The bottom line is that when a client calls you or your assistant, you may feel good about yourself because you sucked up your pride and said, “okay, sorry,” but if there is no sincerity or empathy behind it, your client will most certainly lack happiness and trust, according to this study.

I learned from Benn years ago the mantra, “tell me what you CAN do, not what you CAN’T do,” and it comes to mind today- next time you’re tasked with apologizing, you should not only mean it, but tell your client/caller/whatever what you CAN do, not just a scripted or insincere apology.

Lani is the COO and News Director at The American Genius, has co-authored a book, co-founded BASHH, Austin Digital Jobs, Remote Digital Jobs, and is a seasoned business writer and editorialist with a penchant for the irreverent.

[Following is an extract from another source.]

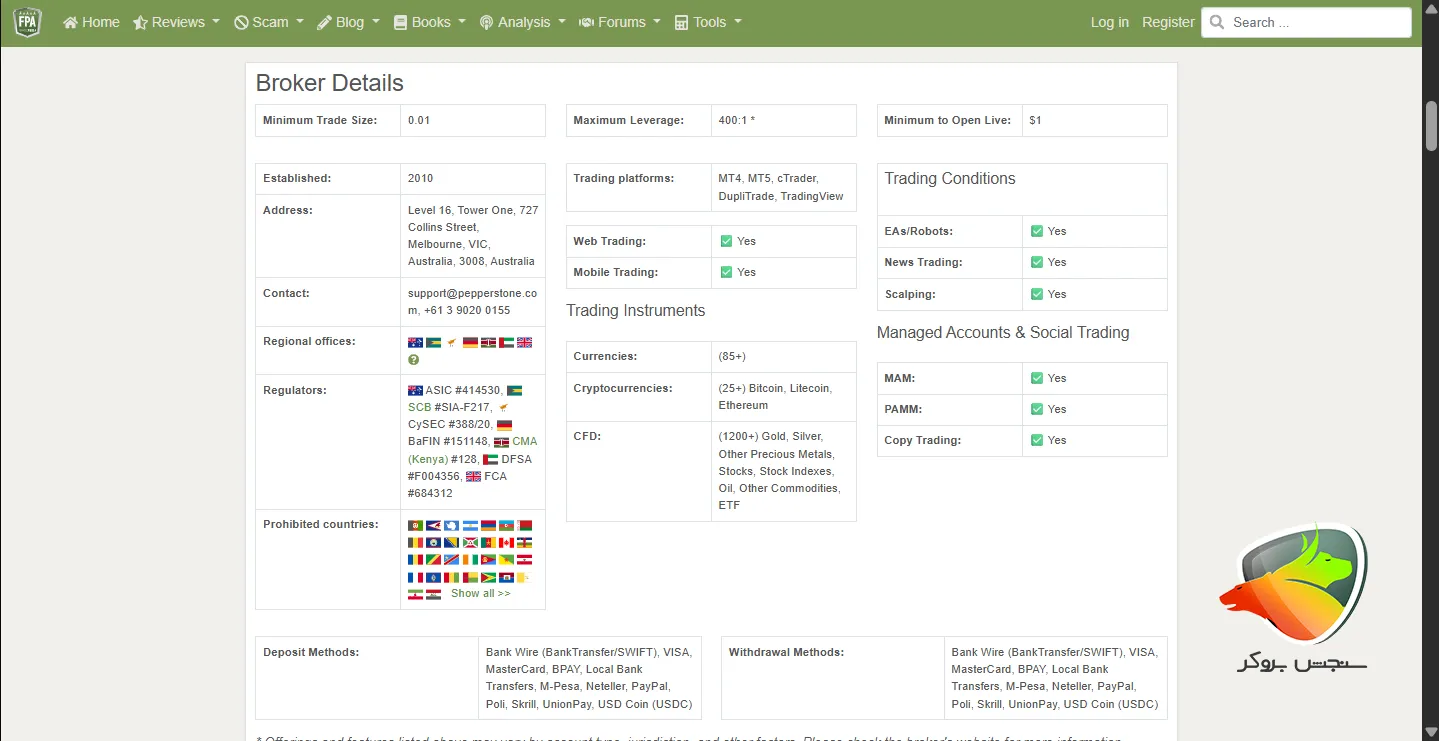Click the Show all >> link
The height and width of the screenshot is (741, 1439).
pos(480,593)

    January 27, 2011 at 5:18 pm

    this is true for dating too!

    • Lani Rosales

      January 28, 2011 at 12:11 am

      You think so? I don’t know about that!!

  2. Mariana

    January 27, 2011 at 5:19 pm

    “I’m sorry” becomes meaningless so quickly. I rarely apologize. Mostly because I rarely do something worth apologizing for. I’m more likely to say, “wow, that sucks.” I teach my kids that, unless you will never ever do it again, do NOT apologize. So, they rarely apologize either.

    • Lani Rosales

      January 28, 2011 at 12:40 am

      I think it’s kind of like confession- if you don’t mean it and you plan on or think you might do it again, you aren’t truly absolved even if the priest says you are (he can’t possibly know what’s going on inside your head). Not that religion and business is the same, but communications are communications. Good call on not saying empty apologies!

  3. Agent for Movoto

    January 27, 2011 at 7:02 pm

    @Mariana – that’s a very good parenting technique, i think (i don’t have kids, sooo…..). I remember coming to that conclusion on my own as a child – “i’m probably going to do it again and it’s not that big a deal if/when i do” – and totally failing to understand why my parents insisted on apologies. they just wouldn’t see reason!

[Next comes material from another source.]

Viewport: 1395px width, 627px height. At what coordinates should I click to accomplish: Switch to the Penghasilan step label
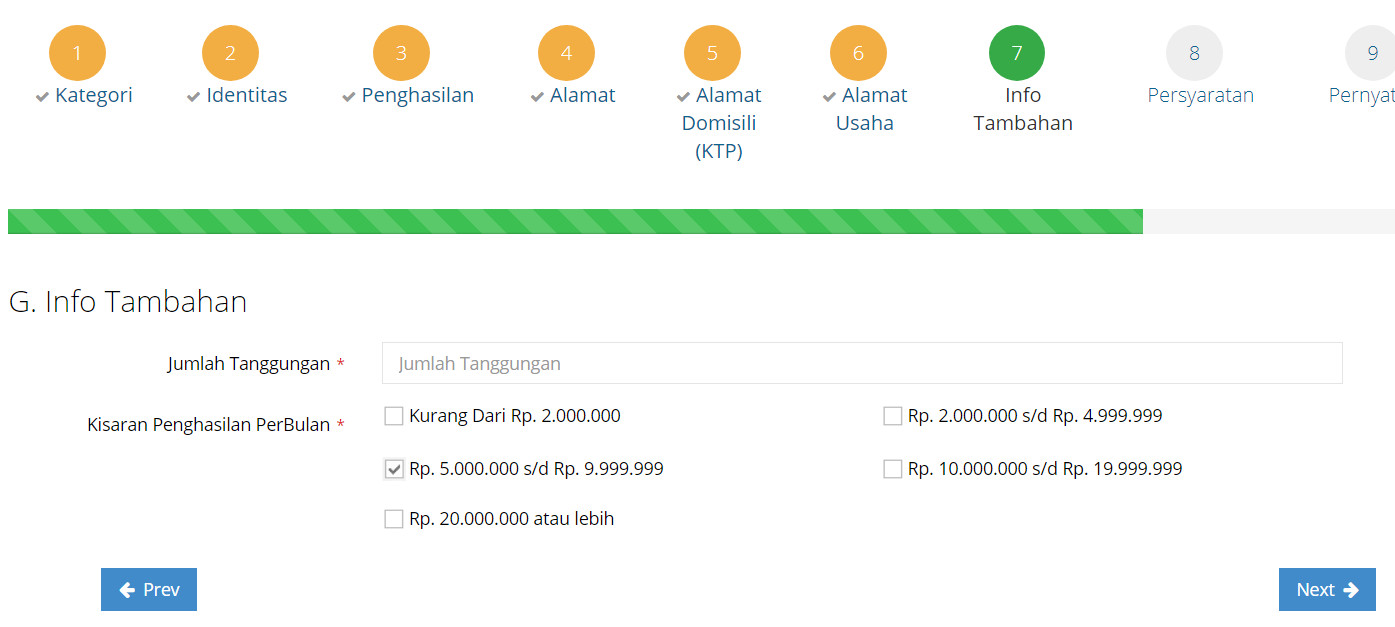click(x=417, y=95)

    I think more often than not the apology vindicates the sinner MUCH more than it consoles the sinned-against. But . . . . . what’s the alternative?

    • Lani Rosales

      January 28, 2011 at 12:41 am

      From a business standpoint, the alternative is to solve a problem whether you’re sorry or not! Right? 🙂

  4. Sheila Bell

    January 28, 2011 at 11:18 am

    I don’t know how you do it, but you always seem to hit on a topic of importance to me. I couldn’t agree more with the notion of using “I’m sorry” as a substitute for thinking in advance. Apparently this study gives some empirical evidence that people aren’t necessarily swayed by the words. My feeling is saying that you’re sorry is simply a statement that reinforces the idea that one should have considered behavior more closely before acting!
    Thanks, Lani, for another good article.

    • Lani Rosales

      January 28, 2011 at 3:25 pm

      Oh that’s such a huge compliment, thanks Sheila!! 🙂 Your thoughts about a scripted apology are right on- don’t do things that require an apology in the first place!

  5. Liz Benitez

    January 28, 2011 at 12:06 pm

    Surprisingly this post comes on a day that I screw up and need to apologies to a client. We have a courtesy moving truck. I thought I had them scheduled to pick up today but really they were scheduled for tomorrow, so when they showed up this morning it was still out. Lucky the agent in the office was able to get a hold of the current truck user and get him to bring it back a few hours early. Not before my clients sat around waiting for a hour :-/ Hate little screw ups like that.

    • Lani Rosales

      January 28, 2011 at 2:24 pm

      Liz, I believe that because you made it right, you took more steps than the average professionals and you will make the clients trust you and be happy because it clearly bothered you which leads to empathy and sincerity, so kudos!

  6. BawldGuy

    January 28, 2011 at 4:53 pm

    Since I’ve never learned how to walk on water, when I do something I think merits an apology, I do so. I don’t hand them out like cookies from Girl Scouts. When I’m told an apology isn’t enough, that for some reason I don’t seem contrite enough, I offer them a way to explore themselves. On the flip side, when folks apologize to me, I accept it as graciously as possible, assuming their intent is real. Since I can’t know their minds/hearts, I assume the best, knowing they’re as imperfect as I.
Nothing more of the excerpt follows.